> _Exercise requirements_: Please copy out everything from "But the final" down to "of the war." in the passage about Massie and Trump below.

> _Document section_:
::::::::::
But the final straw for Trump, according to Massie, was the congressman’s participation in a bipartisan push to force the Justice Department to release all files pertaining to the late convicted sex offender Jeffrey Epstein. Trump initially opposed the bill before eventually signing it into law.
“I vote with the party 90% of the time, but there’s 10% of the time where I think my constituents are better served by a different vote,” Massie said. “Releasing the Epstein files put me on the wrong side of the president for quite a while, but on the right side of my constituents, who had been promised that we would release the Epstein files.”
Massie, who has long opposed foreign aid and military involvement overseas, also sponsored a war powers resolution to stop Trump’s strikes on Iran and is one of the most vocal Republican critics of the war.
Trump has called Massie a “pathetic LOSER,” a “lightweight” and a “sick Wacko.”
::::::::::
> _Provided records_:
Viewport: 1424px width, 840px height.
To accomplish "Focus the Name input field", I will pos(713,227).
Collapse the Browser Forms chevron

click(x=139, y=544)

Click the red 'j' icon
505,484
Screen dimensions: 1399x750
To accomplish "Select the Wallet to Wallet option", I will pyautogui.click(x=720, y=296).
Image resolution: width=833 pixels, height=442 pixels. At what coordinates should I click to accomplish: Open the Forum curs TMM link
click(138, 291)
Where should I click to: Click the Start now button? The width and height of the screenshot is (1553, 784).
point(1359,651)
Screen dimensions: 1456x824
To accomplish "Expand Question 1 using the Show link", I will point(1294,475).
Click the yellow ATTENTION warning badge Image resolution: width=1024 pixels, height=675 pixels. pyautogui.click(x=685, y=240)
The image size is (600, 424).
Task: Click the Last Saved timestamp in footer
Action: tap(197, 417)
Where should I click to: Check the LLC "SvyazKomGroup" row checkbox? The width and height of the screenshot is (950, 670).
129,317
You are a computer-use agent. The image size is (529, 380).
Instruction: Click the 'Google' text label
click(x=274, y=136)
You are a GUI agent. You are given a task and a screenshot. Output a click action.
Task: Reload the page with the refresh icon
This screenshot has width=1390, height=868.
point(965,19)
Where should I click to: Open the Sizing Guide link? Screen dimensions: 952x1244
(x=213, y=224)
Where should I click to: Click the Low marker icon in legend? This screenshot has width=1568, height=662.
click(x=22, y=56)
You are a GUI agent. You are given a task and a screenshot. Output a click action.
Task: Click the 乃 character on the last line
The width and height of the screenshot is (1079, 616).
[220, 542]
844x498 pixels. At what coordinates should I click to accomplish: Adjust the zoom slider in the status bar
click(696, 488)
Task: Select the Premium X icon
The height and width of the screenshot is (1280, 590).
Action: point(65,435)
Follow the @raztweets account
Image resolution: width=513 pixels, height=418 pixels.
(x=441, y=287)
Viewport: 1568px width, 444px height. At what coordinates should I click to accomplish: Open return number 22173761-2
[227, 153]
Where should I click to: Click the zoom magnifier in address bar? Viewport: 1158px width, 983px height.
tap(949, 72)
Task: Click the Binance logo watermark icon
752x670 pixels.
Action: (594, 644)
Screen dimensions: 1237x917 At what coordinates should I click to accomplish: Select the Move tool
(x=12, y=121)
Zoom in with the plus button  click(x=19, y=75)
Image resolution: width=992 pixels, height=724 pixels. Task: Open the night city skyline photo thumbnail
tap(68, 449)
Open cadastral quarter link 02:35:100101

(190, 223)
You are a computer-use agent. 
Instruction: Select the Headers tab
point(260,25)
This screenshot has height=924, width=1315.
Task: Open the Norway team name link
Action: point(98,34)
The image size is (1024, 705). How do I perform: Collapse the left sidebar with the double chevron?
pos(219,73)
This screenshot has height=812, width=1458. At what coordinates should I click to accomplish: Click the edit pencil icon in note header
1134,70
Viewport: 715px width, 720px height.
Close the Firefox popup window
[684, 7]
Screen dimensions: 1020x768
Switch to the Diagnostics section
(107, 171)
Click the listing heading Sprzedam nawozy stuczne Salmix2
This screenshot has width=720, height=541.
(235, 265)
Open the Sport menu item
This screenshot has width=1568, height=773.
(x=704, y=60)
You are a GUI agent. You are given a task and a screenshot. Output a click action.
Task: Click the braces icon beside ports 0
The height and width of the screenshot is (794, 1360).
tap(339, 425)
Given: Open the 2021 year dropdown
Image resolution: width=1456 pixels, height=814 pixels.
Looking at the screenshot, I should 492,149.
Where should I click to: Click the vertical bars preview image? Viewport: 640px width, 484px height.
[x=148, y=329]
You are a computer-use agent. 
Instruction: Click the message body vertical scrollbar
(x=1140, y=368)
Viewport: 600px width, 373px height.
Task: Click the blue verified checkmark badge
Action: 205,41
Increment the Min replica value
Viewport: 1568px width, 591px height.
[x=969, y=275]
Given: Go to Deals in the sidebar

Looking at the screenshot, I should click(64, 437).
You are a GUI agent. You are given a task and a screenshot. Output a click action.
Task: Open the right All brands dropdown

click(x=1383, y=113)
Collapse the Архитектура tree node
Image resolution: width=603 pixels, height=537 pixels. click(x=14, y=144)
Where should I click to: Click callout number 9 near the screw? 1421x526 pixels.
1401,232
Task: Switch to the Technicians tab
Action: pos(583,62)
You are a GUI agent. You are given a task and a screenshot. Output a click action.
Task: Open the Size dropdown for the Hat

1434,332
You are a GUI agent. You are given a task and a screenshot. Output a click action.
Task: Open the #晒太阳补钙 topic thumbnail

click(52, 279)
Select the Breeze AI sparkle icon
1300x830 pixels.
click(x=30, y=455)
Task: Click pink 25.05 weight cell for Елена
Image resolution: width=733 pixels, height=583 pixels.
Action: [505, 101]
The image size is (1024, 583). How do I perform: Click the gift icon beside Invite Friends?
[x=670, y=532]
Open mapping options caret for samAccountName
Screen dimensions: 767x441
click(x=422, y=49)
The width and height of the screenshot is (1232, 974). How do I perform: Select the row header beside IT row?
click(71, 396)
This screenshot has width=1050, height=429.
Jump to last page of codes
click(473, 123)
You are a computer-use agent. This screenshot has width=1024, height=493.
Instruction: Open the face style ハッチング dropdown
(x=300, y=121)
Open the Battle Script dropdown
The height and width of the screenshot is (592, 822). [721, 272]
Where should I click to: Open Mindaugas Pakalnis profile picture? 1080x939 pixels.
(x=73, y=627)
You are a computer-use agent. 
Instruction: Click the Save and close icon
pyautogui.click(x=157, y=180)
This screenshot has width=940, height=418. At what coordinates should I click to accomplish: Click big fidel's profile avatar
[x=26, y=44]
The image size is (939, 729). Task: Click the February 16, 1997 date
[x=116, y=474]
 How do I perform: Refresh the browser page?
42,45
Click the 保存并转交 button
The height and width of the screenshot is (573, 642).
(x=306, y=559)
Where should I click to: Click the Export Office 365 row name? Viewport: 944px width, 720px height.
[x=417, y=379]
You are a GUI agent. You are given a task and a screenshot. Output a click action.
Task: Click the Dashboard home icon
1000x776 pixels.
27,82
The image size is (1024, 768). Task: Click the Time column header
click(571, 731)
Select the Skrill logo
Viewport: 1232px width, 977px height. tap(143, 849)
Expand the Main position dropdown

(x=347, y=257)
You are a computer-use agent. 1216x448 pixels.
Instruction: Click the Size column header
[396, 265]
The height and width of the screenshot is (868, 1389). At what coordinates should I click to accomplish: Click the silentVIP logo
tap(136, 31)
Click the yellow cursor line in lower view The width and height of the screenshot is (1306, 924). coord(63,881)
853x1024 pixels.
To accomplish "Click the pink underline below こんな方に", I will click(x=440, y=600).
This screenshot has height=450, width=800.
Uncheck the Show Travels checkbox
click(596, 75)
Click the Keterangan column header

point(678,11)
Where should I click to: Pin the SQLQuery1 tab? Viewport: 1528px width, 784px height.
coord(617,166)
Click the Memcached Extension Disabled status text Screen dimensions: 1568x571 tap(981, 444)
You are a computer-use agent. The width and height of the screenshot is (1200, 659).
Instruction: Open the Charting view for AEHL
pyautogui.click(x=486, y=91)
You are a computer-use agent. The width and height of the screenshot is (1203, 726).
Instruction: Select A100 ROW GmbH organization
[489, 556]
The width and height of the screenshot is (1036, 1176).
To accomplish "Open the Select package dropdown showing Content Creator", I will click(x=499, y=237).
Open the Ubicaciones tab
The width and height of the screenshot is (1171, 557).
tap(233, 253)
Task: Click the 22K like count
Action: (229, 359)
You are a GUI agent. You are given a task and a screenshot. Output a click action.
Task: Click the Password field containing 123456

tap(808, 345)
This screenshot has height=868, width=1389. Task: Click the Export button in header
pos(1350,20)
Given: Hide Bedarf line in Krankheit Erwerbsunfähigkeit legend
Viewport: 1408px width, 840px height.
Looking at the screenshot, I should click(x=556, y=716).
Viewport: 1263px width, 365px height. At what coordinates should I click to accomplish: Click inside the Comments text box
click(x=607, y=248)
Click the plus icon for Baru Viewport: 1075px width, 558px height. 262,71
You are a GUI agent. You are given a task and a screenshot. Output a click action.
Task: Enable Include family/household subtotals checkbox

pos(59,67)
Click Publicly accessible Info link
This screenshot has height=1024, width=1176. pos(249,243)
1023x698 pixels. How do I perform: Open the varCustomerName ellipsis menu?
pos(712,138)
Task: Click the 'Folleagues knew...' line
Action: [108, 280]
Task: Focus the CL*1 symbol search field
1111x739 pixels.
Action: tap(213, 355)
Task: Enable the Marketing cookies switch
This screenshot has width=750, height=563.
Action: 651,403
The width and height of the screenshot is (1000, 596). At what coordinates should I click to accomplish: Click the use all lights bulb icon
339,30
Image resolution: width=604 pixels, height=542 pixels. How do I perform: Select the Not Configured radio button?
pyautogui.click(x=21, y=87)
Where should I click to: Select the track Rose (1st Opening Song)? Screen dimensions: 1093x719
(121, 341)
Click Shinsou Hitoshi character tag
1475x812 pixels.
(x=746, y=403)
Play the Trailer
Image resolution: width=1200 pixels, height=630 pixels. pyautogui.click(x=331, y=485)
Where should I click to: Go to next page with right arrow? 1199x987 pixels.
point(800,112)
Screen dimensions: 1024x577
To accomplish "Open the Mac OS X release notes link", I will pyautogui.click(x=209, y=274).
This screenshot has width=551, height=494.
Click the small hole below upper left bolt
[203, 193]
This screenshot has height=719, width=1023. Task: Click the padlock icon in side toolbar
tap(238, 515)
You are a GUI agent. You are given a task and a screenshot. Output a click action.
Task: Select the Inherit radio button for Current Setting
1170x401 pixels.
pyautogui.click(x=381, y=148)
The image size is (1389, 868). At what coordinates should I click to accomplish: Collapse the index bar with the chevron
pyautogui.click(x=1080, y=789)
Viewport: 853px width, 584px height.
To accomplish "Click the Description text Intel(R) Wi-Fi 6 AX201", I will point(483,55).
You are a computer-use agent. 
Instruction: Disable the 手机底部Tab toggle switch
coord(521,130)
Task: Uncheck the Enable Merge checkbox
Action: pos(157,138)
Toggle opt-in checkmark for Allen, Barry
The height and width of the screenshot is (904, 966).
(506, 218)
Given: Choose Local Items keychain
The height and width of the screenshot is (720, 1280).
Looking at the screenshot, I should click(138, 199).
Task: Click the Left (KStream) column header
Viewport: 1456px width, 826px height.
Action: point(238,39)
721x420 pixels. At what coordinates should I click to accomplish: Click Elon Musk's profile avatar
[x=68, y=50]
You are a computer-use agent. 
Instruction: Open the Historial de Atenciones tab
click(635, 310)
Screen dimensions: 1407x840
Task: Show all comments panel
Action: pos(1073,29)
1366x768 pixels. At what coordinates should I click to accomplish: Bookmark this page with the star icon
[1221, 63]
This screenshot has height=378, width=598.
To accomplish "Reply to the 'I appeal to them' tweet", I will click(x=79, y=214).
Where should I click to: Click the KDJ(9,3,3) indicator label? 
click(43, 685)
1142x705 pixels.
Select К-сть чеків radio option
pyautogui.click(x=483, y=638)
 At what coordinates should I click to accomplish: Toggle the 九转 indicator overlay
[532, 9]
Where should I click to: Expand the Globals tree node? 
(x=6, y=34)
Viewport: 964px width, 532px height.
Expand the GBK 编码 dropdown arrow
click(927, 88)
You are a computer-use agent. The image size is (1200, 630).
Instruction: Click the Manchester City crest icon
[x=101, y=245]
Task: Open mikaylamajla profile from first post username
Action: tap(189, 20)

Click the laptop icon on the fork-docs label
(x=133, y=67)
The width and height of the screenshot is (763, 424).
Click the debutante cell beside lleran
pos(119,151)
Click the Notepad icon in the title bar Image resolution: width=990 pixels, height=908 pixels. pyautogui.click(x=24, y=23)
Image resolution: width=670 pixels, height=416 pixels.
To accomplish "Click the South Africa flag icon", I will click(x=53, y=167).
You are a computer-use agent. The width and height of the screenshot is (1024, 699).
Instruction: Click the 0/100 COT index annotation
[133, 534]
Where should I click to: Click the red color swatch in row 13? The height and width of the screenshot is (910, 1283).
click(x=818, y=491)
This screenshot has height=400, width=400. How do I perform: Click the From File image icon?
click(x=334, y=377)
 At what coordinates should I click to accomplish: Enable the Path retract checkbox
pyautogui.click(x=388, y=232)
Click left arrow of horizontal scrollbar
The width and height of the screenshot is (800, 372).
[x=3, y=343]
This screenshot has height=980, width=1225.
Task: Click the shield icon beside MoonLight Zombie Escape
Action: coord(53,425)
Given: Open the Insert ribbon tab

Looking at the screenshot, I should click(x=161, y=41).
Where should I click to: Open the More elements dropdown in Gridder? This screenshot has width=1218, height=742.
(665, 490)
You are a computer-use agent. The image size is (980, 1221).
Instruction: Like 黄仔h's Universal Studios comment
::::::::::
> _Response below_:
But the final straw for Trump, according to Massie, was the congressman’s participation in a bipartisan push to force the Justice Department to release all files pertaining to the late convicted sex offender Jeffrey Epstein. Trump initially opposed the bill before eventually signing it into law.
“I vote with the party 90% of the time, but there’s 10% of the time where I think my constituents are better served by a different vote,” Massie said. “Releasing the Epstein files put me on the wrong side of the president for quite a while, but on the right side of my constituents, who had been promised that we would release the Epstein files.”
Massie, who has long opposed foreign aid and military involvement overseas, also sponsored a war powers resolution to stop Trump’s strikes on Iran and is one of the most vocal Republican critics of the war.